Both the traditional model, also referred to as closed innovation, and the OI model have their own legal issues pertaining to intellectual property. However, OI breeds more complex issues and consequently requires more legal oversight. OI requires careful attention to issues such as joint IP ownership, misappropriation of our confidential information, use of our IP without permission and indemnification. All of these examples are less prevalent, if not completely absent, from closed innovation. Therefore, in order to minimize our risk and protect IP interests while promoting an environment of collaboration, organizations must have agreements in place that set forth the terms of the collaborative relationship. In addition, it is important to ensure behavior matches the expectation set forth in the agreement to make it effective.

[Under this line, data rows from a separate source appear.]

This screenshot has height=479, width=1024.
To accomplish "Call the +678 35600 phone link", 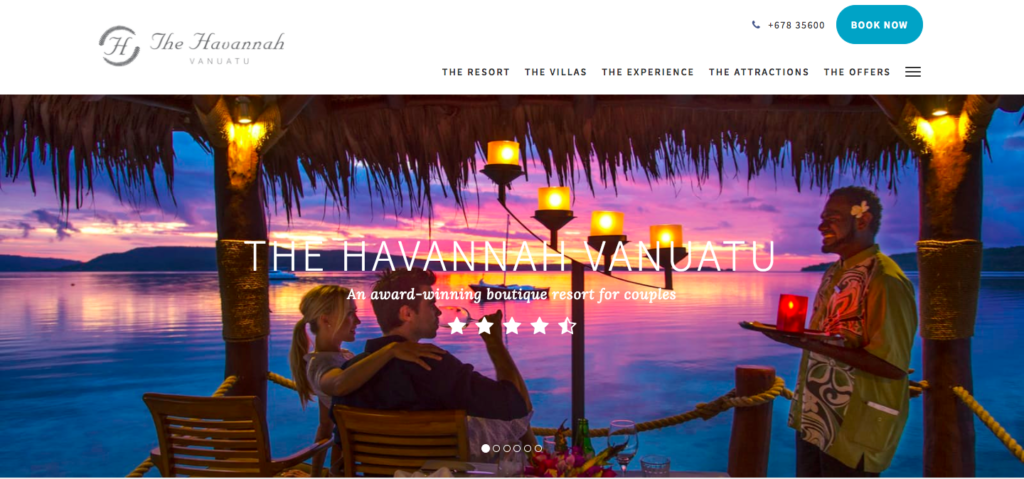I will pos(796,25).
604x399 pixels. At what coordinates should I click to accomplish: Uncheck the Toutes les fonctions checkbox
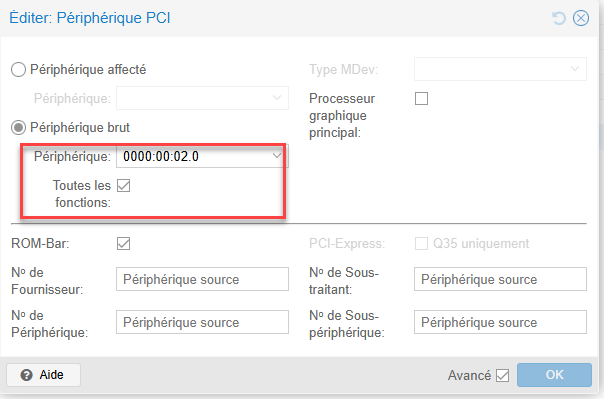124,186
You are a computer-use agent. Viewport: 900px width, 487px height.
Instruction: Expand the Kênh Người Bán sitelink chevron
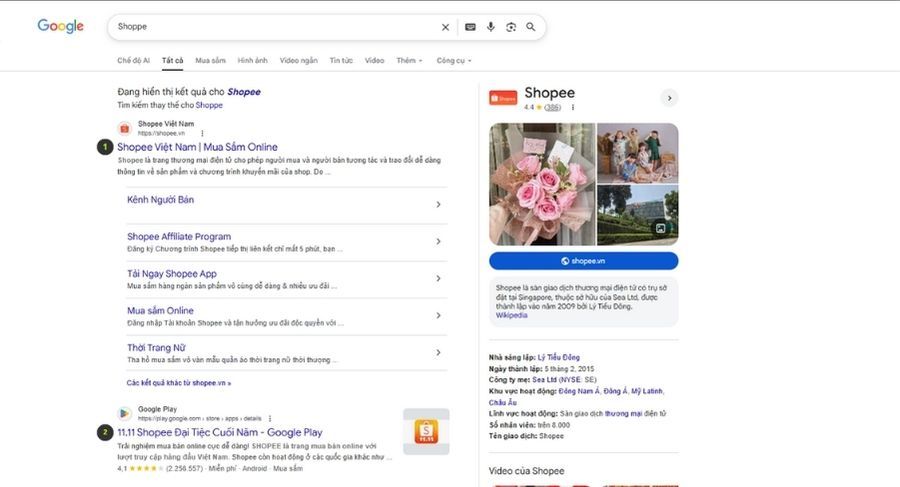click(x=438, y=204)
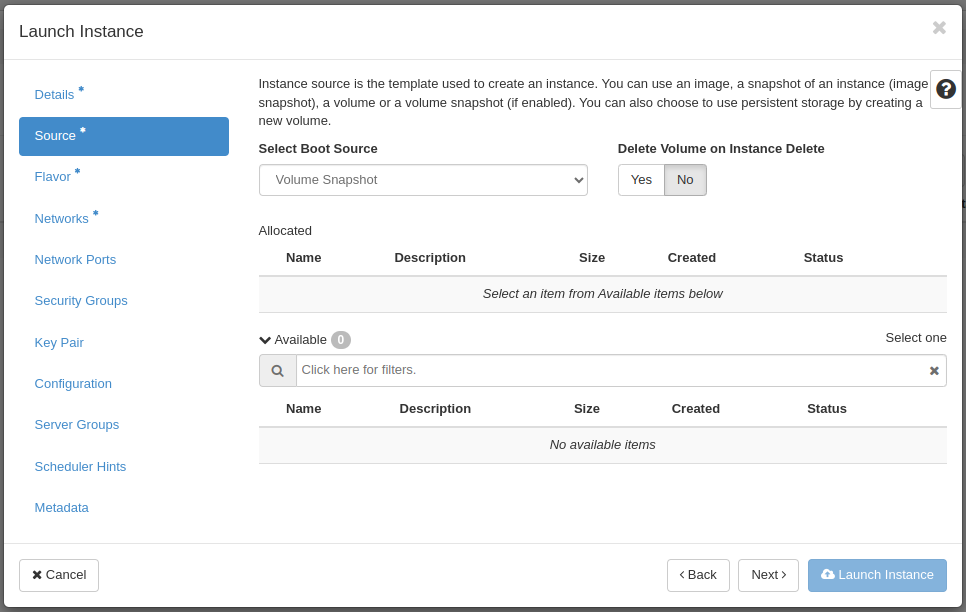Close the Launch Instance dialog

click(939, 28)
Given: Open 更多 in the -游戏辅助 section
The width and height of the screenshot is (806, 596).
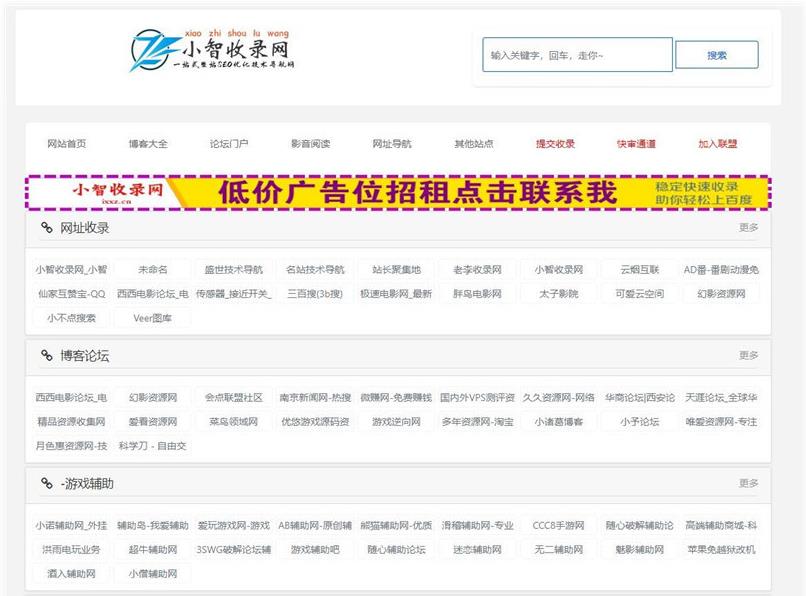Looking at the screenshot, I should coord(748,484).
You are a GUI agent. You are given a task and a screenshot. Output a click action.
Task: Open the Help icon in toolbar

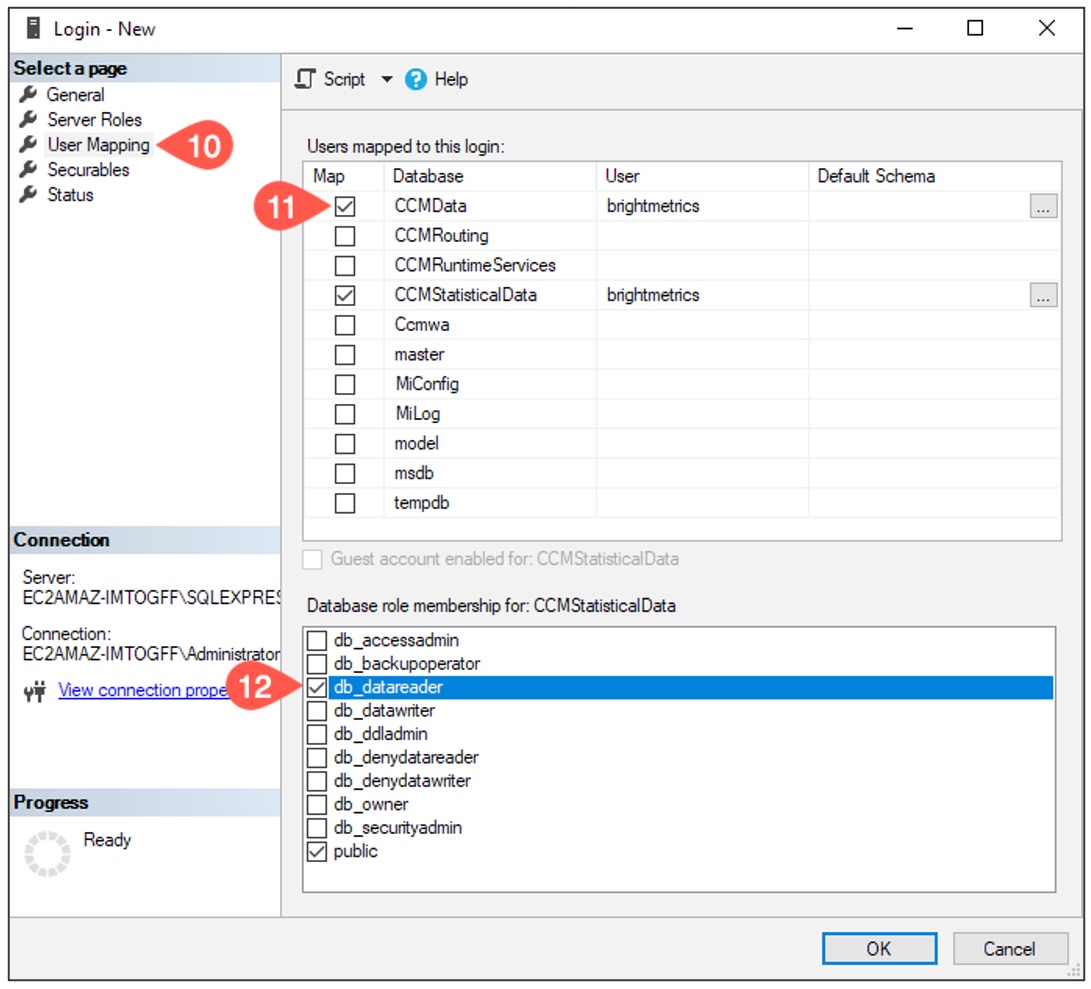[x=416, y=79]
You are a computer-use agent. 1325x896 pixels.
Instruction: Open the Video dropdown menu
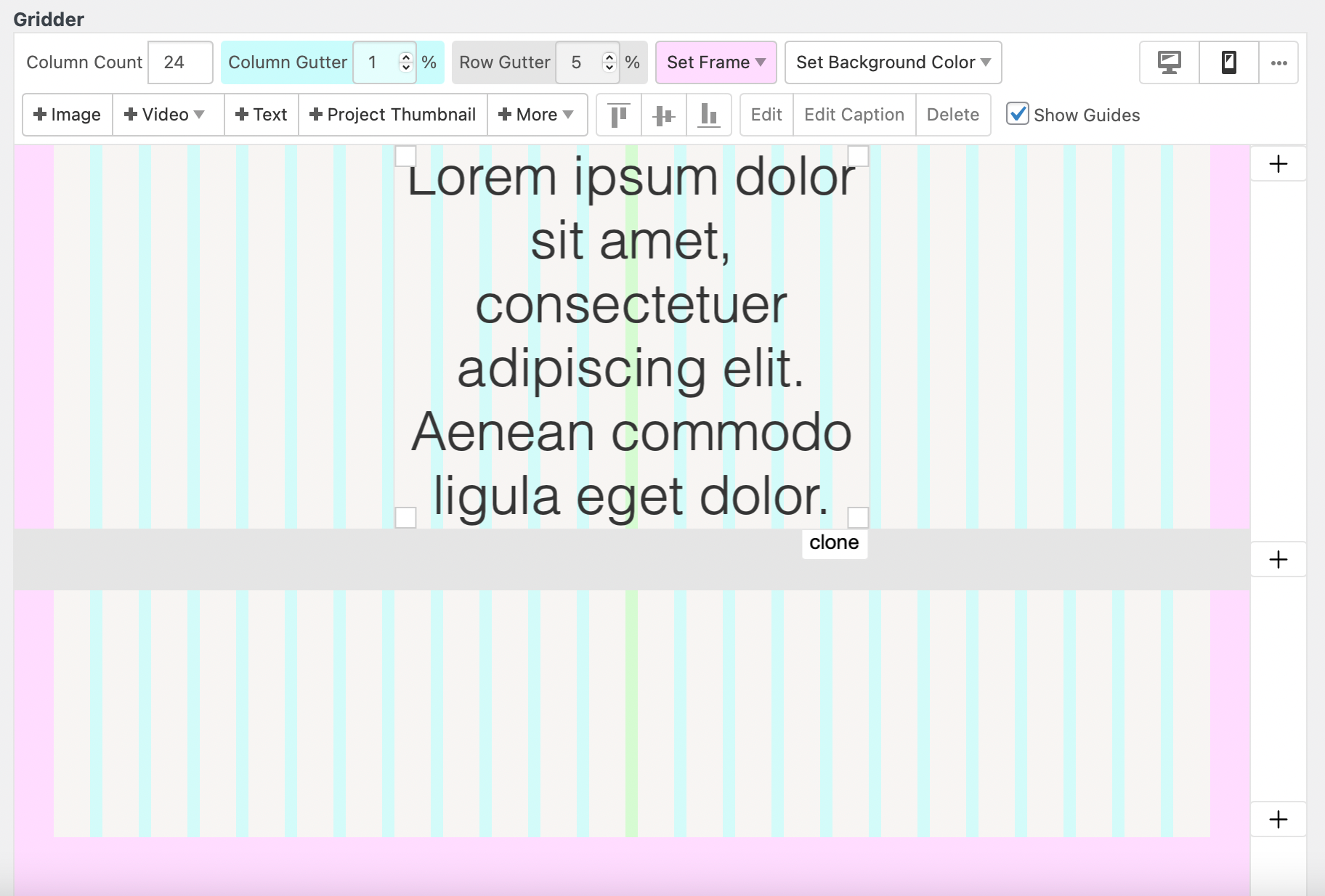[x=164, y=115]
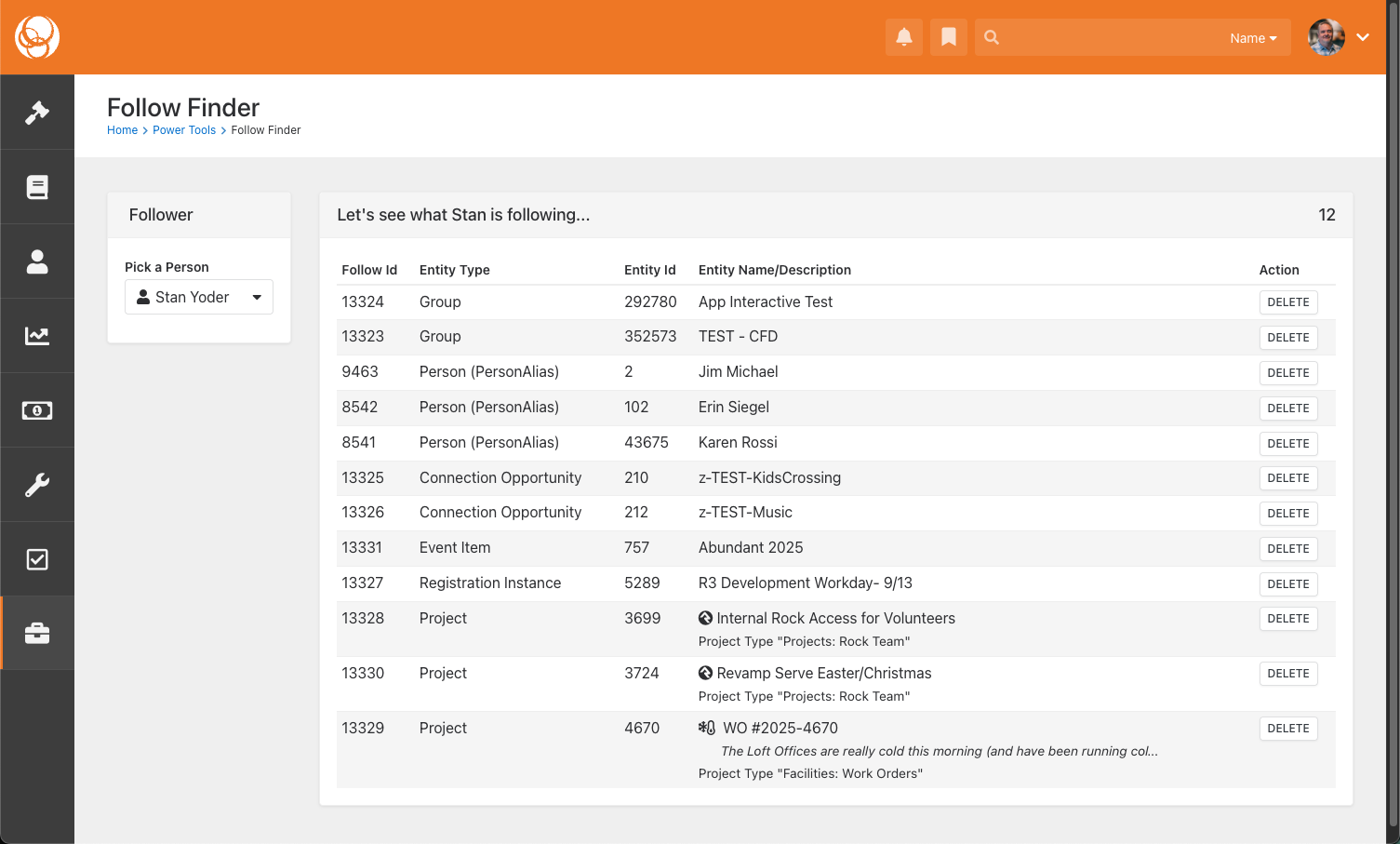Click the Rock RMS logo
Screen dimensions: 1400x844
37,37
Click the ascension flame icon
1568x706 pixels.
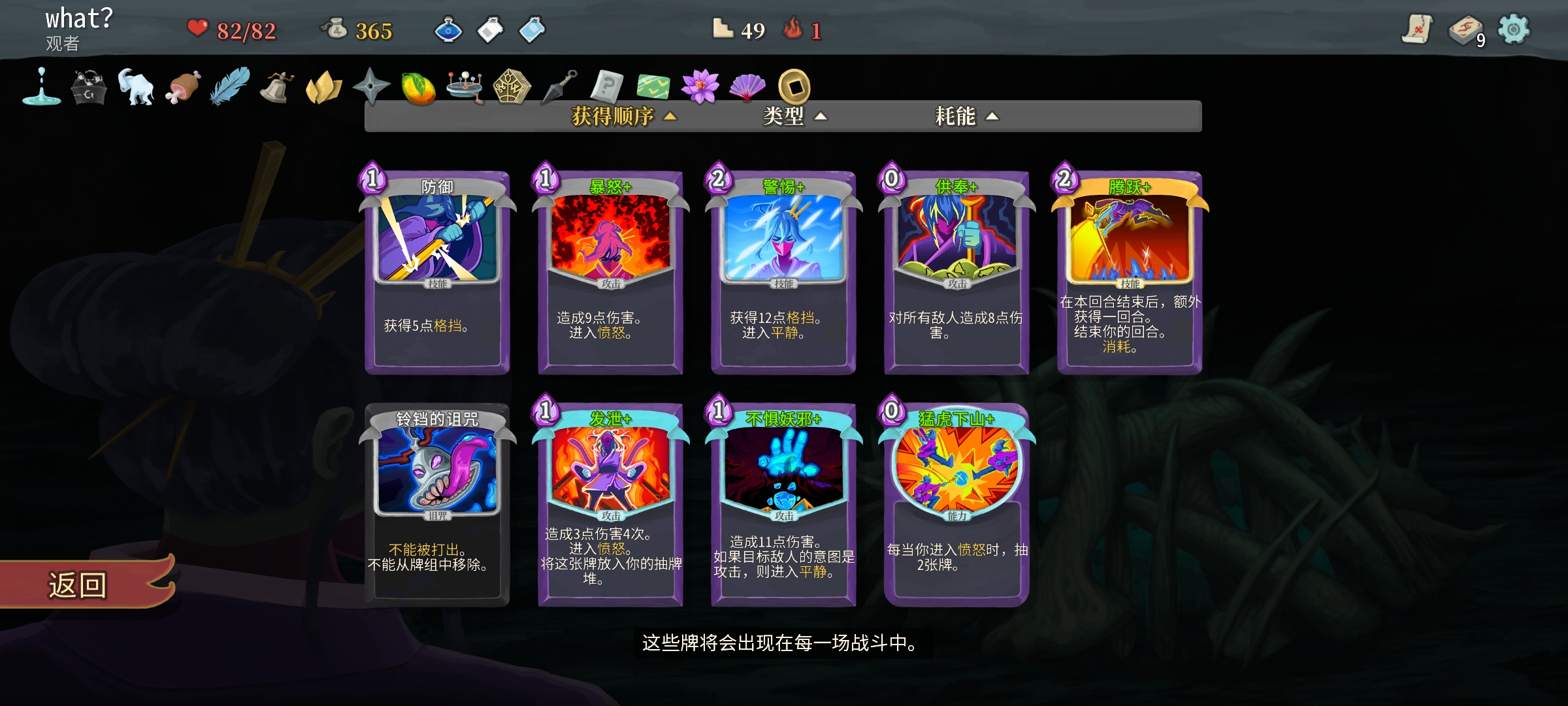792,29
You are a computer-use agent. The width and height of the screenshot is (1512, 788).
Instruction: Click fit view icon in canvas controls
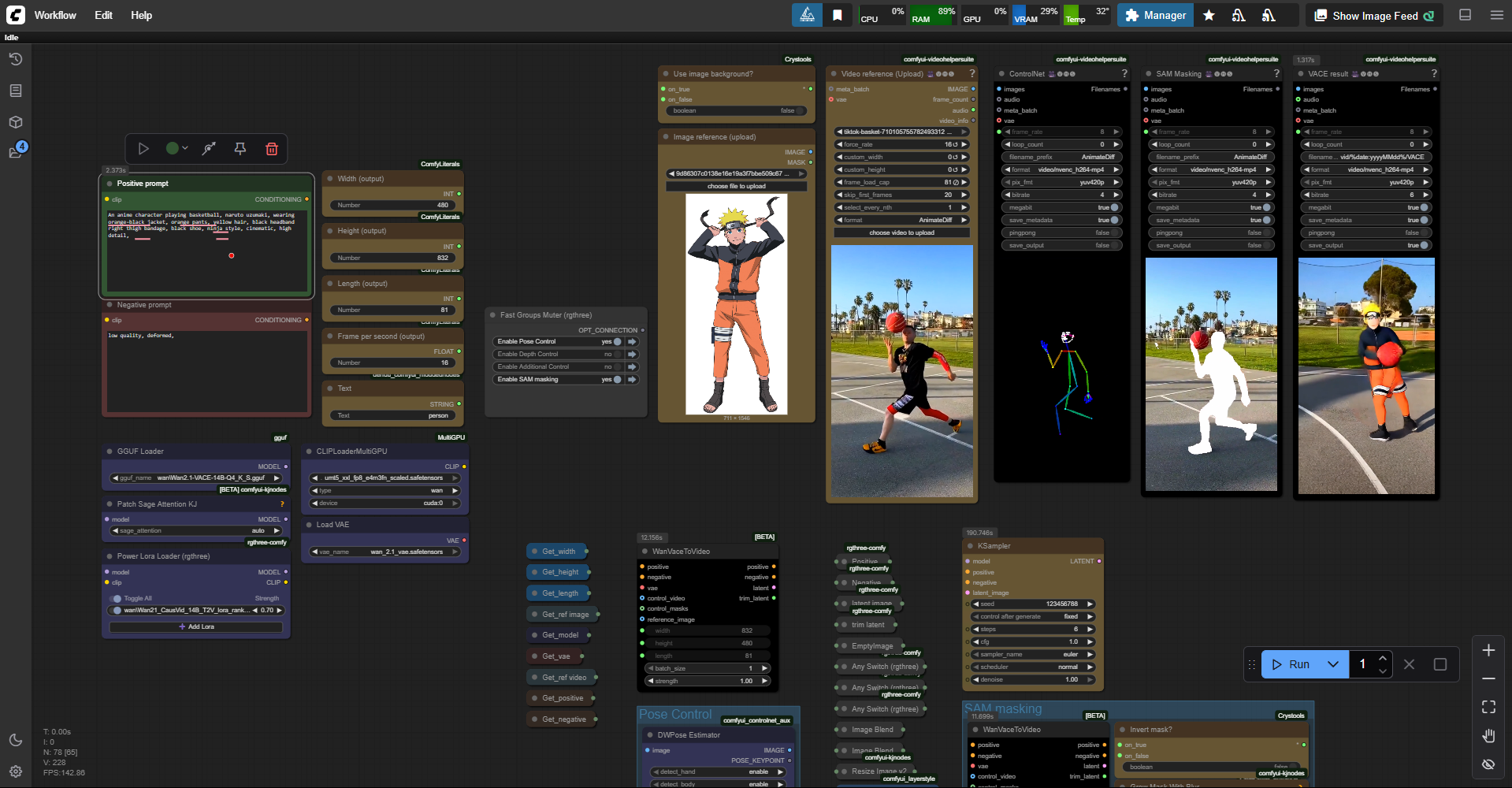click(x=1488, y=707)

The risks that arise if an NDA is not executed include loss of trade secrets and possible loss of patent rights. By disclosing confidential information without an NDA, you may make your trade secrets vulnerable to misappropriation without recourse. As a result, your organization will lose the confidential nature of the information and the economic value that arises from the trade secrets. As to patent rights, there is risk of losing patent protection on the subject matter due to the non-confidential disclosure. In many jurisdictions other than the United States, it is required that information remains confidential prior to filing a patent application, without exception, in order to obtain and maintain patent rights. In the United States only, patent applicants are given a “free pass” and can file one year from the date of the non-confidential disclosure of the invention. Any further delay will result in patent rights being denied or cause the patent to later be declared invalid by a court. Global companies should seek to obtain protection in multiple jurisdictions.
Relying on the grace period in the U.S. is detrimental to foreign rights. Therefore, in order to globally preserve patent rights, the importance of NDAs early in the discussion is unquestionable. Equally as important to preserve intellectual property rights is your team members’ behavior while engaging in discussions with third parties. Certain aspects of the NDA can be used in gauging the level of information that can be disclosed without destroying the confidentiality of otherwise proprietary information. First, the purpose of the confidential discussion is almost always explicitly stated in the NDA. As such, the discussion with a collaborating party should remain within these parameters for shared information to remain confidential. You can also gauge the level of disclosure permitted based upon the definition of confidential information set forth in the NDA. The definition will typically be all encompassing, ranging from general know-how to specifications of a product, but will always exclude publicly available information, information already in the recipient’s possession, or information obtained by the recipient independently. Accordingly, a thorough reading and understanding of the NDA by all team members is recommended while planning for the confidential exchange to understand which information is confidential and which is not and to ensure that the behavior of those involved does not jeopardize the proprietary rights of your organization.